Adapun tuntutan yang digelorakan pada aksi ini diantaranya:

  1. Mengecam perusahaan media yang tidak memperhatikan jaminan sosial
  2. Setiap perusahaan media wajib mengikuti BPJS kesehatan dan BPJS ketenaga kerjaan dan membayarkannya
  3. Mendirikan Serikat Pekerja untuk menuntut hak-hak terhadap perusahaan media
  4. Mengecam pembungkaman terhadap pers mahasiswa (persma) di kampus atau di luar kampus
  5. Memberikan iklim kebebasan berekspresi di Kampus
  6. Aparat keamanan memberikan perlindungan terhadap aktivis persma dalam melakukan kerja jurnalistik bukan sebaliknya

 

Dari keenam tuntutan diatas, tiga tuntutan diantaranya merupakan keresahan-keresahan yang sering dialami oleh persma. Mochamad Eky salah  satu anggota persma Gema Alpas Universitas Pancasila mengungkapkan bahwa  keresahan-keresahan itu berawal dari anggapan kampus mengenai  persma, yaitu seorang anak yang tidak boleh mengkritik bapaknya sendiri (red:rekotat).

Ia juga mengatakan bentuk-bentuk represi masih sering dirasakan.  Seperti, ancaman dengan menggunakan Undang-Undang ITE ketika persma mengkritik kebijakan kampus. “Kita sering diancam menggunakan UU ITE. Padahal, kami menulis berdasarkan kerja-kerja jurnalistik. Kami wawancara dan mempunyai fakta lapangan,” katanya.

Deni Permana dari Persma Marhaen Universitas Bung Karno (UBK) mengamini pernyataan Eky. Ia mengatakan bahwa di kampusnya ketika persma menuliskan sesuatu yang bersifat mengkritik kebijakan kampus, birokrat kampus sering melakukan represi dengan melarang tulisan tersebut terbit. “Kebebasan kami di kampus semakin digembosi oleh birokrat,” ujar Deni

Iklan

Menurut Sasmito salah satu anggota AJI yang juga merupakan ketua  Forum Pekerja Media ia beranggapan bahwasannya persma juga merupakan bagian dari pers di Indonesia. Bahkan menurutnya, jika melihat sejarah, persma juga ikut berperan dalam perjuangan bangsa Indonesia. Ketika media mainstream dibungkam oleh orde baru, persma yang bersuara.
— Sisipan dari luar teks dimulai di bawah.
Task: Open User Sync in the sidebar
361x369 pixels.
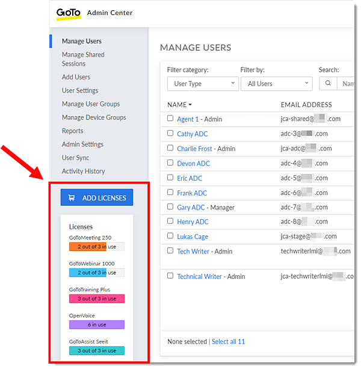Action: point(76,158)
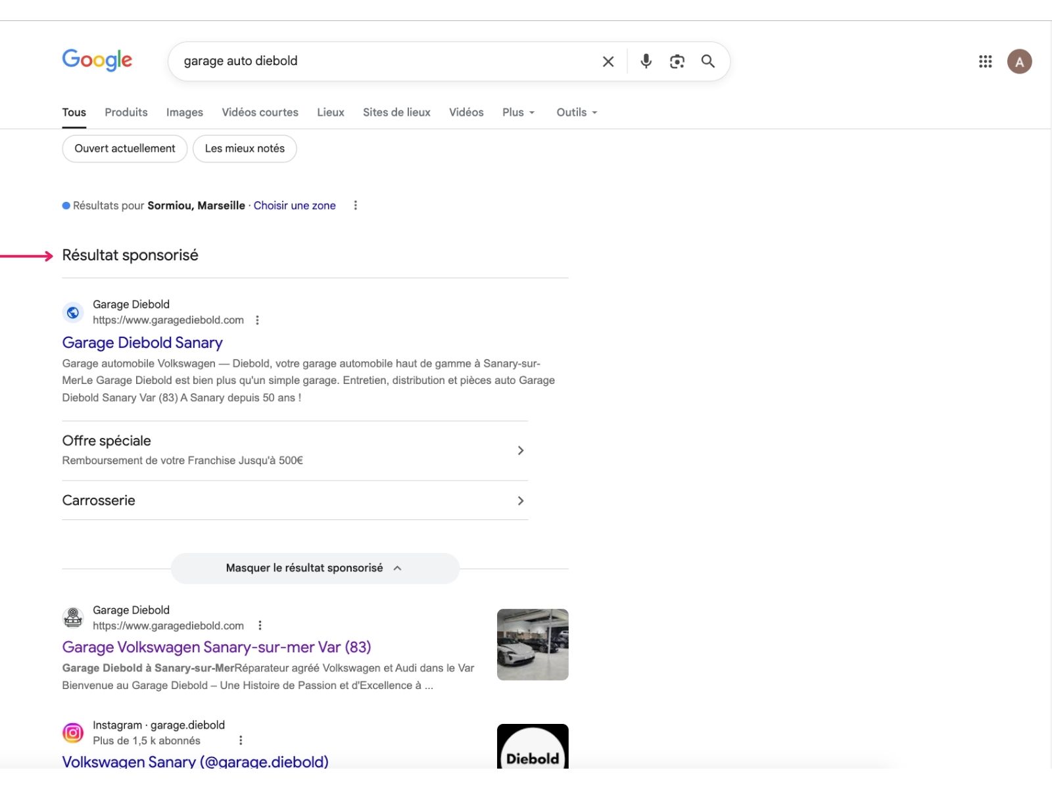
Task: Open the account profile avatar
Action: (x=1020, y=62)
Selain itu, Sasmito juga mengatakan persma sudah melakukan kerja-kerja jurnalistik sama dengan jurnalis professional seperti melakukan reportase, melakukan kritik terhadap sumber, dan penulisannya menggunakan bahasa jurnalistik. Bedanya, persma tidak memiliki perundang-undangan khusus. Meskipun begitu, seharusnya persma juga mendapat perlindungan dari dewan pers jika terjadi sesuatu terhadap karya-karya jurnalistiknya. “Sebaiknya dewan pers turut melindungi ketika terjadi kekerasan dan intimidasi terhadap persma,” tuturnya.

Terakhir, mengenai represi dan kebebasan berekspresi di kampus, Sasmito mengatakan bahwa persma merupakan ruang pembelajaran, sebelum terjun sebagai wartawan professional. Maka, menurutnya, pihak kampus perlu mewadahi persma, bukan malah melakukan pembungkaman dengan tidak memberikan dana penerbitan. Dana itu (red:dana untuk persma) milik mahasiswa sendiri, kampus hanya mengelolanya. “Jadi, uang itu adalah hak mahasiswa,” ujarnya.

Sependapat dengan Sasmito, Prima Gumilang salah satu wartawan CNN Indonesia mengatakan bahwasanya persma harus memiliki perlindungan hukum yang jelas dan dewan pers harus menaungi persma ketika ada kekerasan dan intimidasi terhadap persma.

Ia juga berharap persma masih tetap menjadi watch dog bagi kampus, sehingga eksistensi persma tidak tergerus oleh media mainstream. “Persma yang paling tau tentang kondisi kampusnya, kebobrokannya dan seluk-beluknya, maka sebagai pers kampus wajib untuk meminformasikannya untuk kebaikan kampus itu sendiri,” tutup Prima.